A poem called He Remains was read by Chérie Taylor Battiste, while the gathering also heard from Chief Supt Steve Cotter, West Yorkshire Police's district commander for Leeds.
He was joined by Carl Galvin, a detective superintendent with West Yorkshire Police who joined the force after deciding to follow the same career as his late father, Gary.
As a young police cadet, Gary bravely risked alienation from his colleagues when, following David's death, he told senior officers how the Nigerian had suffered a campaign of violence and intimidation at the hands of Insp Geoffrey Ellerker and Sgt Kenneth Kitching.
His whistle-blowing prompted a full investigation and Ellerker and Kitching were eventually charged with manslaughter, perjury and grievous bodily harm.
They were cleared of those charges in 1971 but convicted of assaulting David, with Ellerker being jailed for three years and Kitching for 27 months.
Det Supt Galvin was one of the speakers at today's graveside commemoration and, before the event, told the YEP: "I am immensely proud of what my father did.
"It was something that I didn't find out about until I was in the police and my father, who passed away in 2002, was in the last few months of his life when he told me about what had happened in the late Sixties and early Seventies and what he had done.
"He actually had a scrapbook for me of all of the newspaper cuttings and all of the letters of support he had got from all over the world.
"Today is about remembering and thinking how far forward the city has come in terms of its inclusion and its communities.
"What I am absolutely convinced about is that with the services and partnerships that are in place, and the way in which all the communities integrate in Leeds, it would be very, very difficult for something like this to happen again because we are far more cohesive and in a far better place than we were then."
Speaking afterwards, DOMA secretary Dr Max Farrar told the Yorkshire Evening Post: "This has been a profound event and I feel deeply moved.
"It was extraordinarily poignant to commemorate David in this way, in this place.
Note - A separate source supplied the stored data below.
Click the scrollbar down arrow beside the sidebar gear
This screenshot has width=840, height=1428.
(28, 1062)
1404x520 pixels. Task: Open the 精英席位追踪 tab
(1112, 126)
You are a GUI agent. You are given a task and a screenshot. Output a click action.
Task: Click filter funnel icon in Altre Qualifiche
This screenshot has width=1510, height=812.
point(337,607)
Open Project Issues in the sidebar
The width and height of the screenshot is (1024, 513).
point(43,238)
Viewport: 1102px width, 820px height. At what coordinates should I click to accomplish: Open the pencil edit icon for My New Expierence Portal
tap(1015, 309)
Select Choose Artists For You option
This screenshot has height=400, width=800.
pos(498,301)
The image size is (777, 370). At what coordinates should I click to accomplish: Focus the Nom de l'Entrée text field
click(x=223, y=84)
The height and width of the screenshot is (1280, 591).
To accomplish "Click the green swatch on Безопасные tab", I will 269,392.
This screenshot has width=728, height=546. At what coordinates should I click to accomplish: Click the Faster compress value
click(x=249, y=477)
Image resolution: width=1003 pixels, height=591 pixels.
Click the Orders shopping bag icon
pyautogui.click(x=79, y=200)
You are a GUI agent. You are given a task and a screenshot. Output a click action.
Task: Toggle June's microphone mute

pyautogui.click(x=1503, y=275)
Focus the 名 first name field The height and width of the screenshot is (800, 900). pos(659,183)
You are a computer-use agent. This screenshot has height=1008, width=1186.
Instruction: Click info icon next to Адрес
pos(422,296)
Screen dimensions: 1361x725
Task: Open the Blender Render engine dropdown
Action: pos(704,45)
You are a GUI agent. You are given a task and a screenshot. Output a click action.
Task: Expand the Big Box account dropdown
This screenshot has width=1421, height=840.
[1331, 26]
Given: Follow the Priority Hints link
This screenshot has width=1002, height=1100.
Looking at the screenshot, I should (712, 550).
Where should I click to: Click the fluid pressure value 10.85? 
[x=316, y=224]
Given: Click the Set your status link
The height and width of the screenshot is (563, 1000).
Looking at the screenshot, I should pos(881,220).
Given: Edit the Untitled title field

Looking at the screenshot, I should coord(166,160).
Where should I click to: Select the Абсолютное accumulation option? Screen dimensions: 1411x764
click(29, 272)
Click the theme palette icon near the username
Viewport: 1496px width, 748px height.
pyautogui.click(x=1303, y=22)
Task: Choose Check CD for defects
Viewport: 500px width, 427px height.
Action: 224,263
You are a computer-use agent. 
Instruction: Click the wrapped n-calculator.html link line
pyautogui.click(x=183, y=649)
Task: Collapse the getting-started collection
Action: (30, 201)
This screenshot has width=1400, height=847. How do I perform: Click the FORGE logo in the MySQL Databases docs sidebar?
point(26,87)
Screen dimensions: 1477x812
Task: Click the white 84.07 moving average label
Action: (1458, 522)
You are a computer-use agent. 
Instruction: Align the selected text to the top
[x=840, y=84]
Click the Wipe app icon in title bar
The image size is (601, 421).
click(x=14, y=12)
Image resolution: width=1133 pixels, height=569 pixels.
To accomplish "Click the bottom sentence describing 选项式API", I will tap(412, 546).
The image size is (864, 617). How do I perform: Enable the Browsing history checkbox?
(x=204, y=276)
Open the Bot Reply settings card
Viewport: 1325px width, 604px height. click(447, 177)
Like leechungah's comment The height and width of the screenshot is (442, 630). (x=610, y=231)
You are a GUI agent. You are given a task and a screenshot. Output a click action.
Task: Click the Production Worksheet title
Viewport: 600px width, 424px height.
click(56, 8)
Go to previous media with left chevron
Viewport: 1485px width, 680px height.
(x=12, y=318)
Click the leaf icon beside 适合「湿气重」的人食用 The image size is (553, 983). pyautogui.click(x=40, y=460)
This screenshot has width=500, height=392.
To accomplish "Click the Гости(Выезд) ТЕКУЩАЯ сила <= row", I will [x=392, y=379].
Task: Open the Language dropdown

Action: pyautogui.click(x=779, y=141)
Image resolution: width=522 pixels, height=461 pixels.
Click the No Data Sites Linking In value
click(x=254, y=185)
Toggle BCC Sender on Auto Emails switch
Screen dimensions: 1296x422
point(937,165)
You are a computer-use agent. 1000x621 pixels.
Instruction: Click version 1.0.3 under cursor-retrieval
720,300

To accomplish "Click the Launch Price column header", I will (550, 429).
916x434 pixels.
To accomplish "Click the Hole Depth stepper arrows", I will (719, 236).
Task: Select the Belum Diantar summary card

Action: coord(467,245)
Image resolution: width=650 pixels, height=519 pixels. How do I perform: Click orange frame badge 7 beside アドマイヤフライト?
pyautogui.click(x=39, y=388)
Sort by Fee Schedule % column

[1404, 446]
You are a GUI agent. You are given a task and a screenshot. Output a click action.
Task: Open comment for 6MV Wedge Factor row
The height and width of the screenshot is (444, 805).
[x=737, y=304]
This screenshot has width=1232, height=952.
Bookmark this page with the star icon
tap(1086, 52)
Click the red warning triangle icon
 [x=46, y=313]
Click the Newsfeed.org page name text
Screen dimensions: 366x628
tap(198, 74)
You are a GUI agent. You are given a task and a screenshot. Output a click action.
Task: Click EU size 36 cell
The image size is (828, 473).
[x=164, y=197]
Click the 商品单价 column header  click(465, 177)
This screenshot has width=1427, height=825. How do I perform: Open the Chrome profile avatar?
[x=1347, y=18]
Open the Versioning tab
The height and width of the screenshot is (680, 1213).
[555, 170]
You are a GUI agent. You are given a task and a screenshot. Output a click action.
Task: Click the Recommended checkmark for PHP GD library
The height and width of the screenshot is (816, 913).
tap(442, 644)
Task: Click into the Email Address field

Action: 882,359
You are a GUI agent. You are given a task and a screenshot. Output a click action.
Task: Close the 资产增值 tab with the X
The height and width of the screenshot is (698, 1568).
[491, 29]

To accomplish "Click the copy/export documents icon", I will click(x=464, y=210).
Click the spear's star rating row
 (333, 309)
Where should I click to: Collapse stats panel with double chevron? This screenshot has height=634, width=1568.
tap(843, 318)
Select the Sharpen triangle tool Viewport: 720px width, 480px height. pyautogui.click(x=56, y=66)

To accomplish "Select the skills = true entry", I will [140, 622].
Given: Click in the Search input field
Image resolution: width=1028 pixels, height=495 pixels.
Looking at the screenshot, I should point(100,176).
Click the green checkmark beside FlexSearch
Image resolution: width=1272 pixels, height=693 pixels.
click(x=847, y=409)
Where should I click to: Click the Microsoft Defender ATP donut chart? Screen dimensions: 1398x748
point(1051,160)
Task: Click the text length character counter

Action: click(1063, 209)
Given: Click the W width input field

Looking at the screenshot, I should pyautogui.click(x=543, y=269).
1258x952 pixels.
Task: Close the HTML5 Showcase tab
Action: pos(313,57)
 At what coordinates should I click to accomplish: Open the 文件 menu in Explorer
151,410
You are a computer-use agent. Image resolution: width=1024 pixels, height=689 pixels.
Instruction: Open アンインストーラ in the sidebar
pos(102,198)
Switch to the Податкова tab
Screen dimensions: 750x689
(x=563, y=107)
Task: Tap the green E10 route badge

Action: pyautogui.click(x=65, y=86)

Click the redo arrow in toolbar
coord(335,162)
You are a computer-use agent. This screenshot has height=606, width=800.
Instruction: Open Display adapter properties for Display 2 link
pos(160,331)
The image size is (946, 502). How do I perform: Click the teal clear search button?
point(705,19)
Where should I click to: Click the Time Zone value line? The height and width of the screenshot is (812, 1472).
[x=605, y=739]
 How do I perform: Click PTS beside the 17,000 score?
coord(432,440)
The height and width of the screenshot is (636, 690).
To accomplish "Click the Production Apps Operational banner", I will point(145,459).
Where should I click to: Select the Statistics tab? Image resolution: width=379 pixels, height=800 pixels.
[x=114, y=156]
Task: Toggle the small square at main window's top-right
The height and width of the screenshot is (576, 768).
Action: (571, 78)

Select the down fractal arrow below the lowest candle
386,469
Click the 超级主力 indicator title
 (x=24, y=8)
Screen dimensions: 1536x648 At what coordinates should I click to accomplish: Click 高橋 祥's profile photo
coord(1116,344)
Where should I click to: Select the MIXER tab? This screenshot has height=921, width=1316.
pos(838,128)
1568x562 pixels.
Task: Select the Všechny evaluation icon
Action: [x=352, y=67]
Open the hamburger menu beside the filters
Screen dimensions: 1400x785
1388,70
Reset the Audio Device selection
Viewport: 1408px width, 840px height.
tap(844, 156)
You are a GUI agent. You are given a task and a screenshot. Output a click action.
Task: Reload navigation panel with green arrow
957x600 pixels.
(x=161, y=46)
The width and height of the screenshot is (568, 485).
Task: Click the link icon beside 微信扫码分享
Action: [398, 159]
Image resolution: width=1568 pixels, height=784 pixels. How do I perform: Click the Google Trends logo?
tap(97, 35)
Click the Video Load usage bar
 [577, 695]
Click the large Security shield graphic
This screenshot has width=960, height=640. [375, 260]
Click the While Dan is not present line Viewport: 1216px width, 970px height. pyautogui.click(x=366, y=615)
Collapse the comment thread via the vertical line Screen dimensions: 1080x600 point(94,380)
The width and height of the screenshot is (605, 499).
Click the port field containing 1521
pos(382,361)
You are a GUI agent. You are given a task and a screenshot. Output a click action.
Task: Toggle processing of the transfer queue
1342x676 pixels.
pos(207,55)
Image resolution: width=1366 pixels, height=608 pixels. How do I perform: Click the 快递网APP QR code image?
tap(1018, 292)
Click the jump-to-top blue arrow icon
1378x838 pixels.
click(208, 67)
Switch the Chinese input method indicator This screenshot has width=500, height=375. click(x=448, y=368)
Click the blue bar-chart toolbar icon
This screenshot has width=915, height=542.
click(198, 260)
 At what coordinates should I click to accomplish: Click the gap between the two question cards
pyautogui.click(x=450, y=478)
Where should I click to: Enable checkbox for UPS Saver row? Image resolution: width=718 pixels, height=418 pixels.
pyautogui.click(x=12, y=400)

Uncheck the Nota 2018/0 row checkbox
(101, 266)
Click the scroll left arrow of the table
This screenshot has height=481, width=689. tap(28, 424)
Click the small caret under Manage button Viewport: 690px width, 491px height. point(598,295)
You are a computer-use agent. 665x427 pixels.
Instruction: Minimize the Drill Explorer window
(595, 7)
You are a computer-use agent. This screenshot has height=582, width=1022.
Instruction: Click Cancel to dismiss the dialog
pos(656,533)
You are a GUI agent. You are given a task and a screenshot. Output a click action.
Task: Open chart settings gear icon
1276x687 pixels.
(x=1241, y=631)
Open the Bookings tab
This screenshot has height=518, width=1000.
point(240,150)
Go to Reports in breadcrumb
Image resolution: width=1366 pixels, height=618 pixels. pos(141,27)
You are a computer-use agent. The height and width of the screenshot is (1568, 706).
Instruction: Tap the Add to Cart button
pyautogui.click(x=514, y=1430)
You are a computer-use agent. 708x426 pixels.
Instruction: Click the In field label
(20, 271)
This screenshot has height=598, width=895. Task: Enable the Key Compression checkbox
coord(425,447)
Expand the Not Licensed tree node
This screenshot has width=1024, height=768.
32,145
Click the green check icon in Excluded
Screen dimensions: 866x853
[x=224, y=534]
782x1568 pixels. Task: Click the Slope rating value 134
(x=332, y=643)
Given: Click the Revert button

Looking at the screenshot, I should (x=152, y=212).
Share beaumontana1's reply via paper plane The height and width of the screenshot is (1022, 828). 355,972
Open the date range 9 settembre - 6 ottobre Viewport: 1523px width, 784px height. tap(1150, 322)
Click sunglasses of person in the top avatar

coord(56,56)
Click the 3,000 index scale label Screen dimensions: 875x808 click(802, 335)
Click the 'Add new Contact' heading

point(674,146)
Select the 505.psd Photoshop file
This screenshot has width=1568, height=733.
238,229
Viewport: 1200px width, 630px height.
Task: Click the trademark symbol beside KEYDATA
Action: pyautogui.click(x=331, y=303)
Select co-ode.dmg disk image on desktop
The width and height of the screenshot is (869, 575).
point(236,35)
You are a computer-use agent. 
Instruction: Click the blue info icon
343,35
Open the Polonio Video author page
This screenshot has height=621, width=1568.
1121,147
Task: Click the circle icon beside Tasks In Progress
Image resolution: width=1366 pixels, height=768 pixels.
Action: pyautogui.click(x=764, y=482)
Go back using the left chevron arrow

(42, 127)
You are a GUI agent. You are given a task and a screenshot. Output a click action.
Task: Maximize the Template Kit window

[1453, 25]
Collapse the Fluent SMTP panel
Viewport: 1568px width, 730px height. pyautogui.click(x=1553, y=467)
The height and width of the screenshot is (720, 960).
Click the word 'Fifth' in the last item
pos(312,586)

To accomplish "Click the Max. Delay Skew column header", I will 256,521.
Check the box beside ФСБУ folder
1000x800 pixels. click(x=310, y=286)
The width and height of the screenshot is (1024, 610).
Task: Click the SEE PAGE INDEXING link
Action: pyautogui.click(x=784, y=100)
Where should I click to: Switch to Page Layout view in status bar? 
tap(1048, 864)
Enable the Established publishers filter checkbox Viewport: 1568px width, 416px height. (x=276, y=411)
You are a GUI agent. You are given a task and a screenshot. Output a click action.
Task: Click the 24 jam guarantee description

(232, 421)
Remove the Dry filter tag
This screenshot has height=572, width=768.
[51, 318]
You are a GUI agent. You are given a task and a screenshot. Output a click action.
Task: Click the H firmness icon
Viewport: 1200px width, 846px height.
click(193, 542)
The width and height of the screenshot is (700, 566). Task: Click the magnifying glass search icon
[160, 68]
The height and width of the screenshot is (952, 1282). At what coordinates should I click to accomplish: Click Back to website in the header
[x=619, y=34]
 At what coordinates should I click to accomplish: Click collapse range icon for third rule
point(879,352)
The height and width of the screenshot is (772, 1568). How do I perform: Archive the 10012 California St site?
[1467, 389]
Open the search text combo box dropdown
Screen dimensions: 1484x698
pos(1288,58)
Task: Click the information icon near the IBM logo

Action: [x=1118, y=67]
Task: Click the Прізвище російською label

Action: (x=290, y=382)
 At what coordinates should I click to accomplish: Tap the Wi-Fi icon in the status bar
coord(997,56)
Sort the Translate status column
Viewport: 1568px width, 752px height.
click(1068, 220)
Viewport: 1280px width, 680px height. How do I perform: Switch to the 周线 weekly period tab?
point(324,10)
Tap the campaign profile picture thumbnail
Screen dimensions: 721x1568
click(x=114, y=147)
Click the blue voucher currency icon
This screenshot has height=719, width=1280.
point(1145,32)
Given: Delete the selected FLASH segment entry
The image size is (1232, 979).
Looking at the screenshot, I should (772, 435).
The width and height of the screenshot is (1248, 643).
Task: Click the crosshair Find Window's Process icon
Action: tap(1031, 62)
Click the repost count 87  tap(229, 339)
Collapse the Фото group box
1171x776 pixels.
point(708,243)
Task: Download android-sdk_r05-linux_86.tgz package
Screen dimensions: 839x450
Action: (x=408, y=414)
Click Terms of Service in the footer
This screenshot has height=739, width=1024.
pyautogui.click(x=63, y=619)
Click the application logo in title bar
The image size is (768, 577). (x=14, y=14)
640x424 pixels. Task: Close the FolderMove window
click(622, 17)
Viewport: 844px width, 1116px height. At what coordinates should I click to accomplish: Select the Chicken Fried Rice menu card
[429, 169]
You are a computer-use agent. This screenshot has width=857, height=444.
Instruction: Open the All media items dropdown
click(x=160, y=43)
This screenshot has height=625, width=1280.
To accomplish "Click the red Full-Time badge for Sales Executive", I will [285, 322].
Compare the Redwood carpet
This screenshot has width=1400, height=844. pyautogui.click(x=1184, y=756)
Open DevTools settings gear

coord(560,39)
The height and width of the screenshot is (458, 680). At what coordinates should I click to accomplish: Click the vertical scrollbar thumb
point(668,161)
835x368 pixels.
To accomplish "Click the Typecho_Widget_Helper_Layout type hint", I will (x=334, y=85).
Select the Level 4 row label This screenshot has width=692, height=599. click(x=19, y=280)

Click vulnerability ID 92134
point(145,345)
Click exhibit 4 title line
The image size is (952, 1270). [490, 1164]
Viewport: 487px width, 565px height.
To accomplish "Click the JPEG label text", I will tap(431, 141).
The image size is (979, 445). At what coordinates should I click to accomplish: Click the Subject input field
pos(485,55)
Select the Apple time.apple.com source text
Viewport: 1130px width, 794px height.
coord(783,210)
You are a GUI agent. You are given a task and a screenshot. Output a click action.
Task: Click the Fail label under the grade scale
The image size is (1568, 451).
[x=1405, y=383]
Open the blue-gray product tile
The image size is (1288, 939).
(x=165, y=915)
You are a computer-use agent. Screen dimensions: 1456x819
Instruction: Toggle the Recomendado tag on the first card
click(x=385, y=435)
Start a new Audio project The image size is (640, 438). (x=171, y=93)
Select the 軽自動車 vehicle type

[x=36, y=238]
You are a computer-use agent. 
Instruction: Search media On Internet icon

"The priest alone was at his burial, but here we have 40 or 50 people from all over Leeds and beyond who have come specially to remember this man.
"Every one of the words that were expressed by the various speakers was of such significance and such importance for helping Leeds move forward.
"Leeds has changed, it continues to change, we are here to make Leeds a better place."
Other events marking the 50th anniversary of David's death include a screening of three short films at Leeds Beckett University next Tuesday evening and an exhibition entitled For Oluwale II that is running at Leeds's Tetley arts venue until June 2.